(A data block)
|---|

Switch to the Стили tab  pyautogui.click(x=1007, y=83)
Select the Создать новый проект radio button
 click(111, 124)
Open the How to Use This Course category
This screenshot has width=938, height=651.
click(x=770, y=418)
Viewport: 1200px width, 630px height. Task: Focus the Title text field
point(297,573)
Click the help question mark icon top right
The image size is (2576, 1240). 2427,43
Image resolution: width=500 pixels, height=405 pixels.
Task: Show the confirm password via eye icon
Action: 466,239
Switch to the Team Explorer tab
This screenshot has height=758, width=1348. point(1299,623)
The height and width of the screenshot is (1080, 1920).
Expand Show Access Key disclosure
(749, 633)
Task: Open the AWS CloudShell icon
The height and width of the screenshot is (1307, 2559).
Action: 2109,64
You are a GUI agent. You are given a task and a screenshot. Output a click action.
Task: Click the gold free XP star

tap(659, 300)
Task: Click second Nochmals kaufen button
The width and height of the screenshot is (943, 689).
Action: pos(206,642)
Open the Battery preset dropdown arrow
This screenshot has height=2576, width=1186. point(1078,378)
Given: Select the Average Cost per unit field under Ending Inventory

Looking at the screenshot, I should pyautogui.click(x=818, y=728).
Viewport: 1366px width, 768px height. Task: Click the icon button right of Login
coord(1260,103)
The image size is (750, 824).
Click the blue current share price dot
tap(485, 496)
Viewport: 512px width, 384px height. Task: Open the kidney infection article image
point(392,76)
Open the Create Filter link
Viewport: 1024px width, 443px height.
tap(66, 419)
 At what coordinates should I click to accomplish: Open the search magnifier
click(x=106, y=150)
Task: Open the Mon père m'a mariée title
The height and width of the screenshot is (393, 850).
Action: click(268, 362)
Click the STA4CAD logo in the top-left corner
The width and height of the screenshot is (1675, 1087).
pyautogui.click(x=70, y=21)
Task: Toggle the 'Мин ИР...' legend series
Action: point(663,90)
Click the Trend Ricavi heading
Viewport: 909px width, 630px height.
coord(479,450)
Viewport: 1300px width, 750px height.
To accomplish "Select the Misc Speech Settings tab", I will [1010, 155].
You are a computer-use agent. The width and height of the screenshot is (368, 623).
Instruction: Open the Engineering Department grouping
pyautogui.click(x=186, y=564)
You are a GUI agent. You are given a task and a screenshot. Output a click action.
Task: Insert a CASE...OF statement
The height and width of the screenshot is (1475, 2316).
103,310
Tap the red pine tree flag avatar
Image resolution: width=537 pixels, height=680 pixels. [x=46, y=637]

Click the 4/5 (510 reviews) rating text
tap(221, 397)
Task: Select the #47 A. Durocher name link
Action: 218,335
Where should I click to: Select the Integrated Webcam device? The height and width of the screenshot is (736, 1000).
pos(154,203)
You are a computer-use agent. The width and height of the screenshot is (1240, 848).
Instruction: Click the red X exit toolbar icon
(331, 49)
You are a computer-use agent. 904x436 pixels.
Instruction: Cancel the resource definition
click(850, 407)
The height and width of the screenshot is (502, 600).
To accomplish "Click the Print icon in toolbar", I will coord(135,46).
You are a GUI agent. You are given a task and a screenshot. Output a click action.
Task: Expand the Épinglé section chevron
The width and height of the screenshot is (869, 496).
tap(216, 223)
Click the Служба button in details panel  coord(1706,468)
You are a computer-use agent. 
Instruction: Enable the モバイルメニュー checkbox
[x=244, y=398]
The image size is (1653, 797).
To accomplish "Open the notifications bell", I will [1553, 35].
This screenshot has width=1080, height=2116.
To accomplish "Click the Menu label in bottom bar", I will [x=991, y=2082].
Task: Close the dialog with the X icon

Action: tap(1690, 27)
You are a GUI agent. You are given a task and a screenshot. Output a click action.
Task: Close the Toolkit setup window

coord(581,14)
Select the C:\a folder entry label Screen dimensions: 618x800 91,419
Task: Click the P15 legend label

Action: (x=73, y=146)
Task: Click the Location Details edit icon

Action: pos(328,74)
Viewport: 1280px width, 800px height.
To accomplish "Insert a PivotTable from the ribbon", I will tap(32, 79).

|---|

Exercise prompt | Report every line from the entries above that contains the string "text", copying each line in full.

Solution to the problem |
Viewport: 1200px width, 630px height. Task: Focus the Title text field
Click the 4/5 (510 reviews) rating text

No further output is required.